**GIVEN TEXT**.
=== Section Start ===

The Wind Has Scratchy Fingers

A very learned man, Anaximander of Ionia, in 600 B.C., came up with a definition of wind which has not been improved upon appreciably since then. The learned Anaximander defined wind as the "flowing of air." Dear, revered, remembered Anaximander! How grateful we are for your "flowing of air!"Flowing of air: so gentle it may scarcely bend a blade of grass; so destructive and terrible it can uproot trees, carry houses away as leaves in a storm, and cause heartbreak and havoc to all unlucky enough to get in its way. Remember, last summer, Hurricane Donna, an ill-tempered old shrew, and the sad path of her journey through the land!
We know that air is a substance, like water or wood. One cubic centimeter of air, properly contained and properly measured, would weigh 0.012928 grams. The air surrounding our wonderful little planet (this belt of air is called the troposhere) is from seven to eight miles thick and immeasurably heavy if we were to measure it under proper conditions. At sea level, the weight of air above every horizontal square inch of Earth's surface amounts to about fourteen pounds. A drop of two inches in barometric pressure (the weight of the atmosphere) means that a load of two million tons is removed from each square mile of land, where over oceans a ten foot rise of water would be the result of a barometric drop in pressure of two inches.

=== Section End ===

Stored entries
=== Section Start ===

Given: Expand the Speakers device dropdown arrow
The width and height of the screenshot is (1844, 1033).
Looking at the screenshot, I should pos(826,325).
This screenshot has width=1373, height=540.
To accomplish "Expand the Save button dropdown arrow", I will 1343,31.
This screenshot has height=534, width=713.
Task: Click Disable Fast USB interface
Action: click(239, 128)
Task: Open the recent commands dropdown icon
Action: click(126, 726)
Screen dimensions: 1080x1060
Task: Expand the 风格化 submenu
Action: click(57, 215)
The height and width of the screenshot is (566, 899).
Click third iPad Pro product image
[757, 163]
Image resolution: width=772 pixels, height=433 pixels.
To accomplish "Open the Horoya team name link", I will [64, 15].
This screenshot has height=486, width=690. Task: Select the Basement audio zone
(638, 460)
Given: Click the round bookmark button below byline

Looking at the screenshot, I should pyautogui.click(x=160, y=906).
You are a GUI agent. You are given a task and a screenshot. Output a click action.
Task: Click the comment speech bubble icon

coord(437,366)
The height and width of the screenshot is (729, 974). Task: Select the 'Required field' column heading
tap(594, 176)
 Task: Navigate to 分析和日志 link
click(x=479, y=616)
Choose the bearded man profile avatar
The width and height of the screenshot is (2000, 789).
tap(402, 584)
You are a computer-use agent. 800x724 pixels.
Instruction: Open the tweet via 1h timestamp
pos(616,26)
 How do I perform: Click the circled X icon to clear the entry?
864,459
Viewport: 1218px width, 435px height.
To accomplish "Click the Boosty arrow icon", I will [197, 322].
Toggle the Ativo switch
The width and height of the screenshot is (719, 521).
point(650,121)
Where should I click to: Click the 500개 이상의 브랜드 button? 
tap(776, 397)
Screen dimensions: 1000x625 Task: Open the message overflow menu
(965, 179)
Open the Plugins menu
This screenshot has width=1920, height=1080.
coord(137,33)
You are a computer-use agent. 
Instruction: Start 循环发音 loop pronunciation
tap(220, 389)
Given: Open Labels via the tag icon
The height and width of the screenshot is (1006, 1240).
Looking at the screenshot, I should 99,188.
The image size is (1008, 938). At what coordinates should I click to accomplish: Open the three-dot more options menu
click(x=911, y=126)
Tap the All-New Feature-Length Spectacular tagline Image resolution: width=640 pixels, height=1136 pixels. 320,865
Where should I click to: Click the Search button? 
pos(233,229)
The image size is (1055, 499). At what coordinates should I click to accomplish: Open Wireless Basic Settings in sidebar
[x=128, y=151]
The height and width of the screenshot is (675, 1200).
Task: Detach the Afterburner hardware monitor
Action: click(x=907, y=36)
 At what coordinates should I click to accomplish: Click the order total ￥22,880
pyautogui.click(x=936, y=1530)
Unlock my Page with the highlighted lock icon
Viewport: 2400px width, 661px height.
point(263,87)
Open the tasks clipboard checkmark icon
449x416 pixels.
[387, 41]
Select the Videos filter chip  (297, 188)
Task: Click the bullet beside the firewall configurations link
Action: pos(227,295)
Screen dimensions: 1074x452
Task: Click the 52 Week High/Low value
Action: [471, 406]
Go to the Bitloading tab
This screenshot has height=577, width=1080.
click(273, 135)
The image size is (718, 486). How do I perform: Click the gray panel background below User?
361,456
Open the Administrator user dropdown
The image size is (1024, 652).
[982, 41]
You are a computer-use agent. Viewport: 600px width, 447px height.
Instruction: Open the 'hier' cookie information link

=== Section End ===

**ACTIVITY LIST**.
a – According to the text on wind, how thick is the belt of air surrounding the planet?
b – Carry the text on wind forward from its last sentence.

**ANSWERS FOR EACH ITEM**.
a – It is from seven to eight miles thick.

b –
Make no mistake: air is something we can't ignore or take for granted. We breathe it, we live in an ocean of it, and when it starts moving we recognize its strength and appreciate its might and power.
Moving air is wind, and (courtesy of the U. S. Weather Bureau) we have terms to describe its movements based on the Beaufort Scale of Wind Force. Some examples: Light, 4-7 m.p.h. Wind felt on face, leaves rustle, ordinary vane moved by wind; Moderate, 13-18 m.p.h. Raises dust and loose paper, small branches are moved; Strong, 25-31 m.p.h. = Large branches in motion, whistling heard in telegraph wires, umbrellas used with difficulty; Gale, 47-54 m.p.h. = Slight structural damage occurs (chimney pots and slate removed); and so on. On the card we are studying there is no comment for Hurricane, above 75 m.p.h. We offer one that might be suitable: "Brother, you've had it! Hit for the storm cellars!"
But why does air move? Here we could call in our old friend Anaximander again, consult all his learned followers through the centuries, and present a treatise that would fill volumes. The basic answer, though, would be this: hot air rises, cold air falls. With this rising and falling of air, we have wind.
The wind, among the many things we know and don't know about it, is a mighty sculptor. Few places on Earth bear more eloquent witness to the work of the scratchy fingers of the wind than the high plateau regions of Southern Utah and Northern Arizona. A long time ago this area was under the seas. When the seas subsided, the wind went patiently to work on the sandstone mesas and escarpments, creating the fantastic fairyland of wind erosion we know today. Where water and frost erosion is evident, such as in many of our canyons, the wind has come along with superb polishing tools making the picture complete.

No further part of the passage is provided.